■ **THE TASK**:
Format the lines below as a Markdown table with the columns "Row" and "Line text", numbering each row and omitting blank lines.

--- GIVEN DATA ---

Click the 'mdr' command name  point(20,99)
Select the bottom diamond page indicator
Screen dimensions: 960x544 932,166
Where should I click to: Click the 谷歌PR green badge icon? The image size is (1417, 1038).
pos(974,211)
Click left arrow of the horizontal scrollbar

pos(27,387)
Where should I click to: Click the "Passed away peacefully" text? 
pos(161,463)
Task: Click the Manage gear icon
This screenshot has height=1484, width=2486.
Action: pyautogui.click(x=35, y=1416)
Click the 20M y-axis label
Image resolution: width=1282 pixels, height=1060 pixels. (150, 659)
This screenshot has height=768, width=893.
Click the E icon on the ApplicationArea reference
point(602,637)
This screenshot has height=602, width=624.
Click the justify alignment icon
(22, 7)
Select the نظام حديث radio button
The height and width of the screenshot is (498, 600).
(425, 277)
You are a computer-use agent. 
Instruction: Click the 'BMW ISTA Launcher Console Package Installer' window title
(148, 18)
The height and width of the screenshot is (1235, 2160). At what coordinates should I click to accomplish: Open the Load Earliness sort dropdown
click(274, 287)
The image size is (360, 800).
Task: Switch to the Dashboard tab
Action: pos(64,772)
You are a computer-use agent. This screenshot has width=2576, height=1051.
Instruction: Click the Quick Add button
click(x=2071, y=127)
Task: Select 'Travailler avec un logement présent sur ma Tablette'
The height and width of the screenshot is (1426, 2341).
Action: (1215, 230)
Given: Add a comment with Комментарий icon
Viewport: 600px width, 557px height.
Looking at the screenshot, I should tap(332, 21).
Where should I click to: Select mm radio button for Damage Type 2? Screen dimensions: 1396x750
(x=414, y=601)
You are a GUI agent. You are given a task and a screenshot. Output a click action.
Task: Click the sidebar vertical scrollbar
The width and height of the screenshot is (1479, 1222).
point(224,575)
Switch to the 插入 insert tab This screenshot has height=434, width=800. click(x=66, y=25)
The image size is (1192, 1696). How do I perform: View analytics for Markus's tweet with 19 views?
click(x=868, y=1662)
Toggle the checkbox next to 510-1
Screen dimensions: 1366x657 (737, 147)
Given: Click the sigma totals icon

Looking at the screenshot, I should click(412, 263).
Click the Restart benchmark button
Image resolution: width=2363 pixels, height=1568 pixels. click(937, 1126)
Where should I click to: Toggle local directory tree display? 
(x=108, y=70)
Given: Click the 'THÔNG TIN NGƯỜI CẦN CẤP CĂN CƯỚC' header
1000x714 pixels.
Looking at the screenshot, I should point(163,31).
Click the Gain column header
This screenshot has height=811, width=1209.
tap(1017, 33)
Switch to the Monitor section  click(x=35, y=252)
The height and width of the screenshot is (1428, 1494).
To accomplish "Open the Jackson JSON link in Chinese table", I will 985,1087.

---

■ **SOLUTION**:
| Row | Line text |
|---|---|
| 1 | Click the 'mdr' command name  point(20,99) |
| 2 | Select the bottom diamond page indicator |
| 3 | Screen dimensions: 960x544 932,166 |
| 4 | Where should I click to: Click the 谷歌PR green badge icon? The image size is (1417, 1038). |
| 5 | pos(974,211) |
| 6 | Click left arrow of the horizontal scrollbar |
| 7 | pos(27,387) |
| 8 | Where should I click to: Click the "Passed away peacefully" text?  |
| 9 | pos(161,463) |
| 10 | Task: Click the Manage gear icon |
| 11 | This screenshot has height=1484, width=2486. |
| 12 | Action: pyautogui.click(x=35, y=1416) |
| 13 | Click the 20M y-axis label |
| 14 | Image resolution: width=1282 pixels, height=1060 pixels. (150, 659) |
| 15 | This screenshot has height=768, width=893. |
| 16 | Click the E icon on the ApplicationArea reference |
| 17 | point(602,637) |
| 18 | This screenshot has height=602, width=624. |
| 19 | Click the justify alignment icon |
| 20 | (22, 7) |
| 21 | Select the نظام حديث radio button |
| 22 | The height and width of the screenshot is (498, 600). |
| 23 | (425, 277) |
| 24 | You are a computer-use agent.  |
| 25 | Instruction: Click the 'BMW ISTA Launcher Console Package Installer' window title |
| 26 | (148, 18) |
| 27 | The height and width of the screenshot is (1235, 2160). At what coordinates should I click to accomplish: Open the Load Earliness sort dropdown |
| 28 | click(274, 287) |
| 29 | The image size is (360, 800). |
| 30 | Task: Switch to the Dashboard tab |
| 31 | Action: pos(64,772) |
| 32 | You are a computer-use agent. This screenshot has width=2576, height=1051. |
| 33 | Instruction: Click the Quick Add button |
| 34 | click(x=2071, y=127) |
| 35 | Task: Select 'Travailler avec un logement présent sur ma Tablette' |
| 36 | The height and width of the screenshot is (1426, 2341). |
| 37 | Action: (1215, 230) |
| 38 | Given: Add a comment with Комментарий icon |
| 39 | Viewport: 600px width, 557px height. |
| 40 | Looking at the screenshot, I should tap(332, 21). |
| 41 | Where should I click to: Select mm radio button for Damage Type 2? Screen dimensions: 1396x750 |
| 42 | (x=414, y=601) |
| 43 | You are a GUI agent. You are given a task and a screenshot. Output a click action. |
| 44 | Task: Click the sidebar vertical scrollbar |
| 45 | The width and height of the screenshot is (1479, 1222). |
| 46 | point(224,575) |
| 47 | Switch to the 插入 insert tab This screenshot has height=434, width=800. click(x=66, y=25) |
| 48 | The image size is (1192, 1696). How do I perform: View analytics for Markus's tweet with 19 views? |
| 49 | click(x=868, y=1662) |
| 50 | Toggle the checkbox next to 510-1 |
| 51 | Screen dimensions: 1366x657 (737, 147) |
| 52 | Given: Click the sigma totals icon |
| 53 | Looking at the screenshot, I should click(412, 263). |
| 54 | Click the Restart benchmark button |
| 55 | Image resolution: width=2363 pixels, height=1568 pixels. click(937, 1126) |
| 56 | Where should I click to: Toggle local directory tree display?  |
| 57 | (x=108, y=70) |
| 58 | Given: Click the 'THÔNG TIN NGƯỜI CẦN CẤP CĂN CƯỚC' header |
| 59 | 1000x714 pixels. |
| 60 | Looking at the screenshot, I should point(163,31). |
| 61 | Click the Gain column header |
| 62 | This screenshot has height=811, width=1209. |
| 63 | tap(1017, 33) |
| 64 | Switch to the Monitor section  click(x=35, y=252) |
| 65 | The height and width of the screenshot is (1428, 1494). |
| 66 | To accomplish "Open the Jackson JSON link in Chinese table", I will 985,1087. |